Мы подошли к Коломбо на десятый день вечером. Дгармапалу встретила депутация. Он сказал мне при прощании: "Завтра вечером, в шесть часов, здесь, на пристани".
Другой такой картины не помню наяву, как та, что я увидел на другой день. Сняли древнюю статую с парохода и понесли между шпалерами туземных женщин и мужчин. Проходили под пальмами, сыпались цветы, одежды колыхались, развевались бледные радуги кисейных покрывал. Лентою вилась смуглая толпа, и, как огромные цветы каких-то сказочных пионов, стояли пестрые чалмы над мягкой прихотью женских уборов. Так шли, и за толпой меж пальм сияло море... Иногда по приглашению Дгармапалы садился в шарабан, запряженный горбатым быком... Когда учился географии, помню, в атласе этакий горбатый бык назывался "зебу"... Подошли к воротам; за ними зеленый луг, на нем раскинуты павильоны -- на белых колоннах крыши без стен. То храмы буддийские.

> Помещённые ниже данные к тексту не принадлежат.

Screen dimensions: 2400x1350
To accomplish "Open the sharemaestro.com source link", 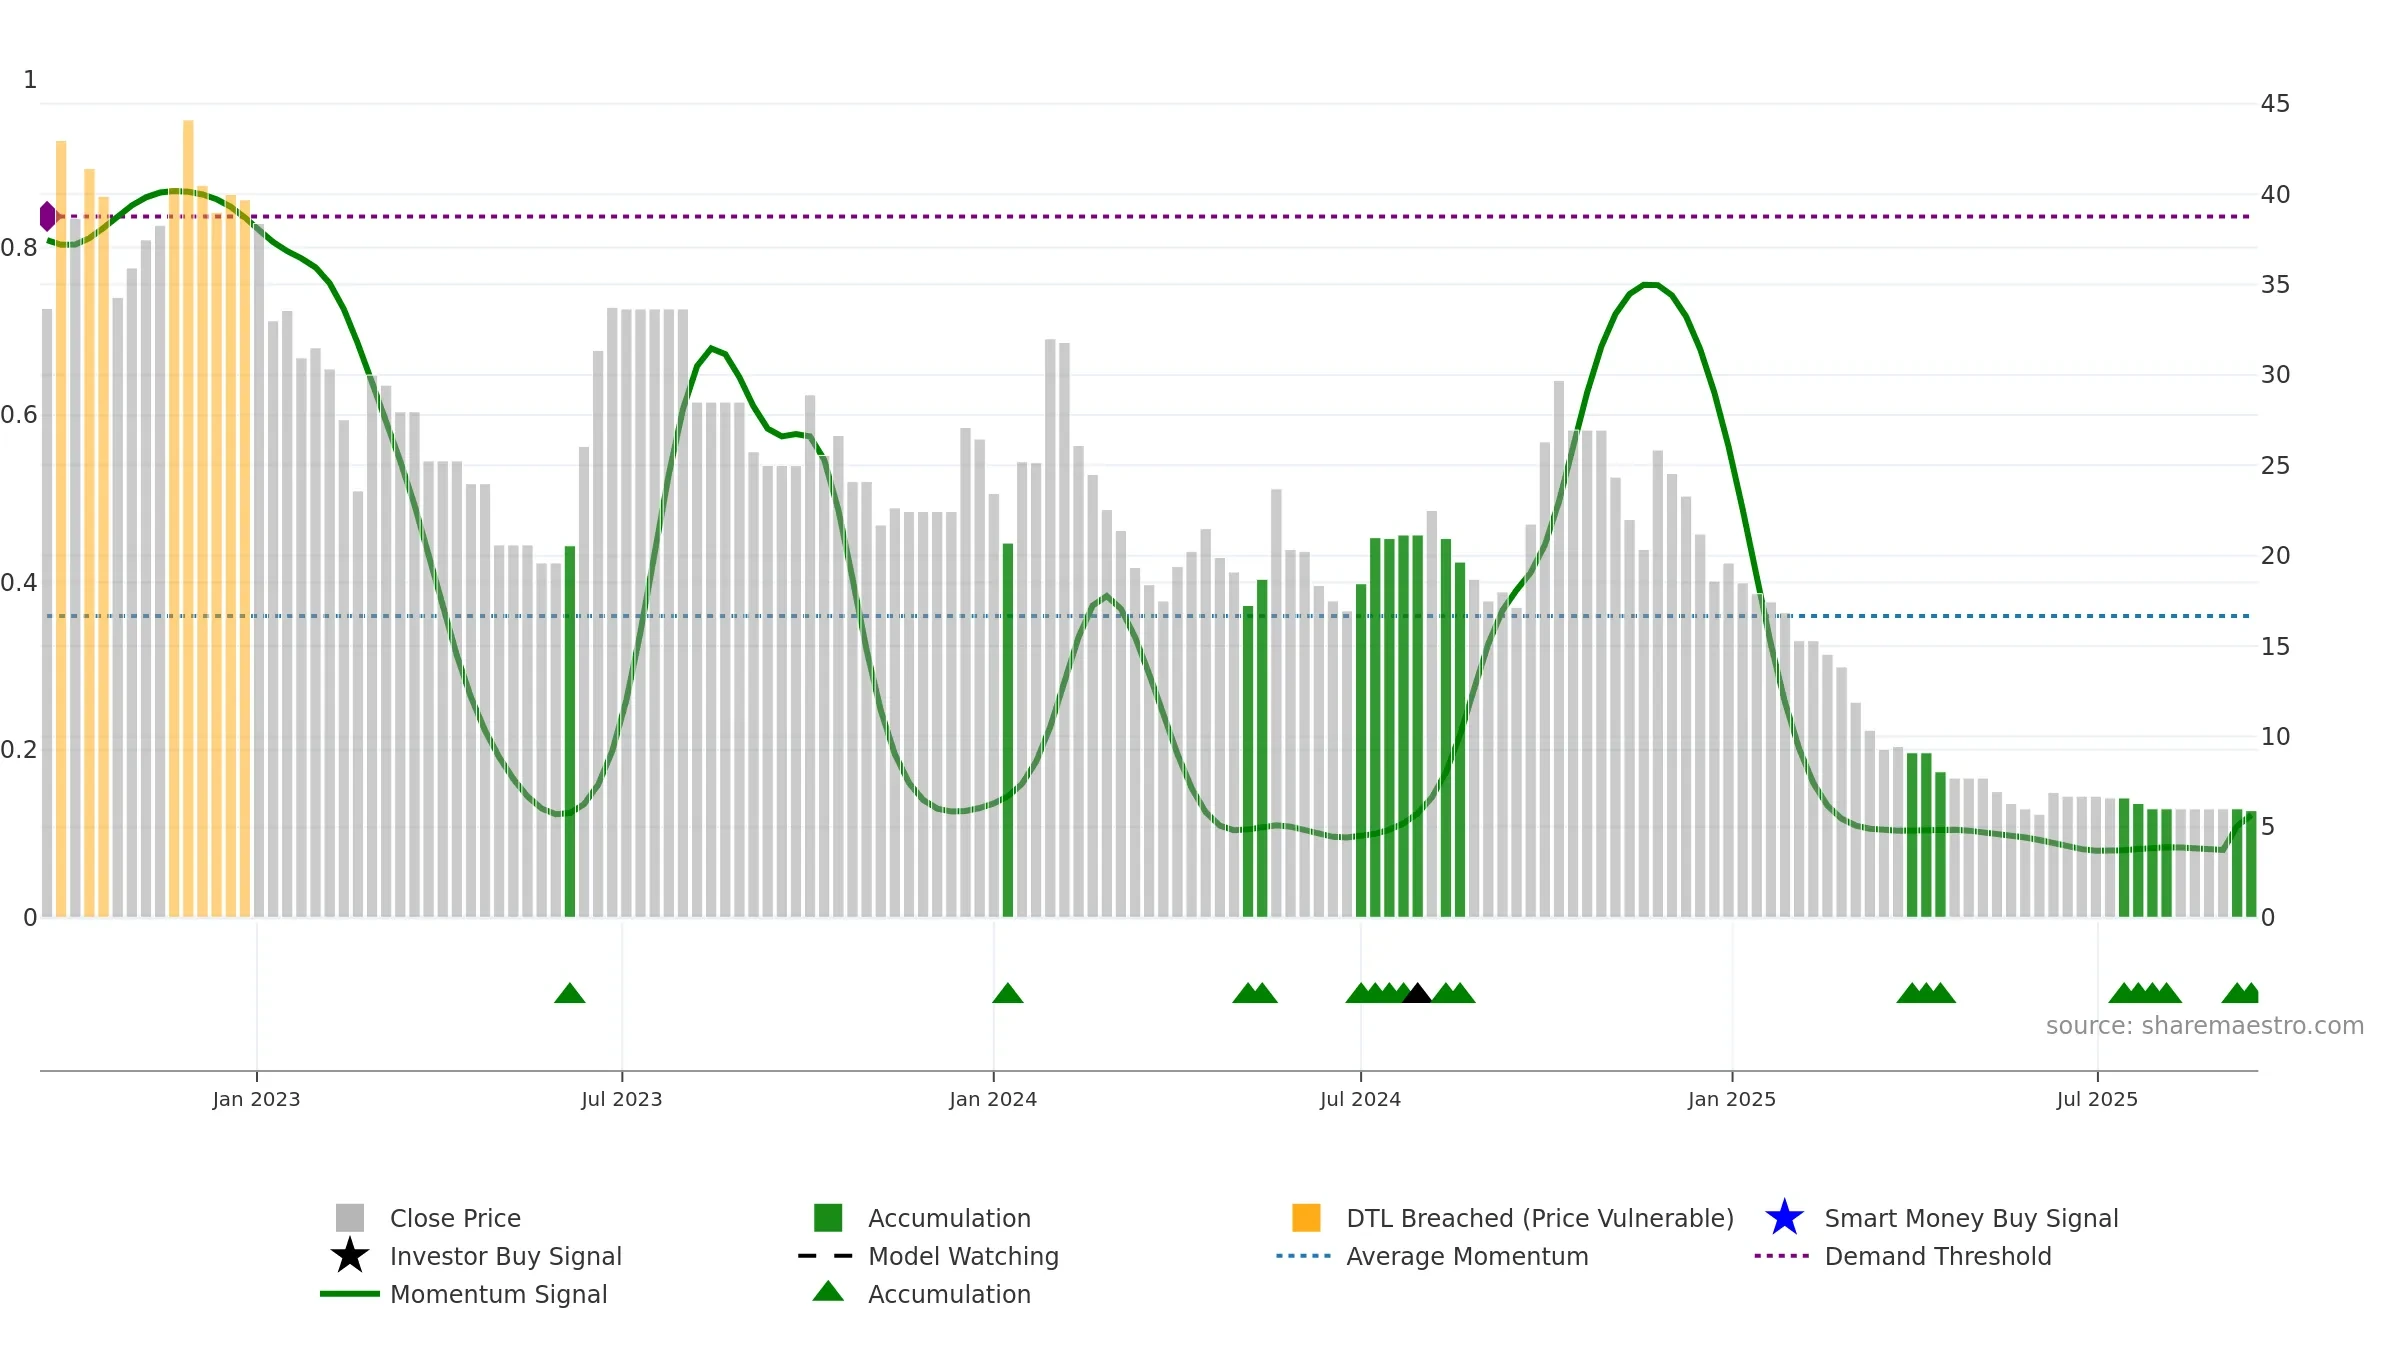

Перед средним храмом толпа оранжево-желтая. То жрецы; хламида у всех перекинута через левое плечо, правая, голая рука свободна. Совершенно хор из оперы. У всех бритые головы. Впереди стоит верховный жрец. Меня подводят, представляют. Кланяюсь. Верховный жрец смотрит в сторону. Кланяюсь вторично -- он смотрит в другую. Кланяюсь в третий раз -- меня не замечают. Один из спутников наклоняется над моим ухом: "Не удивляйтесь, это закон: служитель Бога всем людям брат; поклониться каждому человеку на земле невозможно, а одному -- несправедливо". Пока шли приготовления к молитвенному собранию, вошли в помещенье верховного жреца. Со мной беседовали -- конечно, чрез переводчика. Спросил, знал ли я в Петербурге профессора Минаева, знатока санскритского языка. Сказал, что был его учеником в университете. Обрадовался верховный жрец, сказал, что знал его, что он бывал на Цейлоне и у них в гостях, в этой же комнате; его труды ценятся высоко. Подарил мне книжку своего сочинения -- непонятные, затейливые письмена... Пошли в храм. Начались речи, приветствия и ответы. Я сидел на эстраде среди почетных гостей; верховный жрец сидел тут же. Я ничего не понимал из того, что говорилось на бенгальском и японском языках, и смотрел на удивительную картину сидящих на полу, закутанных в кисею женщин, на стоящих около колонн мужчин, на свисающие, со свода лампады, на звездную ночь в просветах между колонн и на высокие пальмы в ночи... Вдруг над моим ухом по-английски шепот; от имени верховного жреца просят меня сказать слово. Пришлось выходить. Я сказал им то самое, чем приветствовал конгресс религий в Чикаго. Есть у Достоевского в "Братьях Карамазовых" история про старуху и луковку; эту историю я им рассказал. Вот она; рассказываю своими словами.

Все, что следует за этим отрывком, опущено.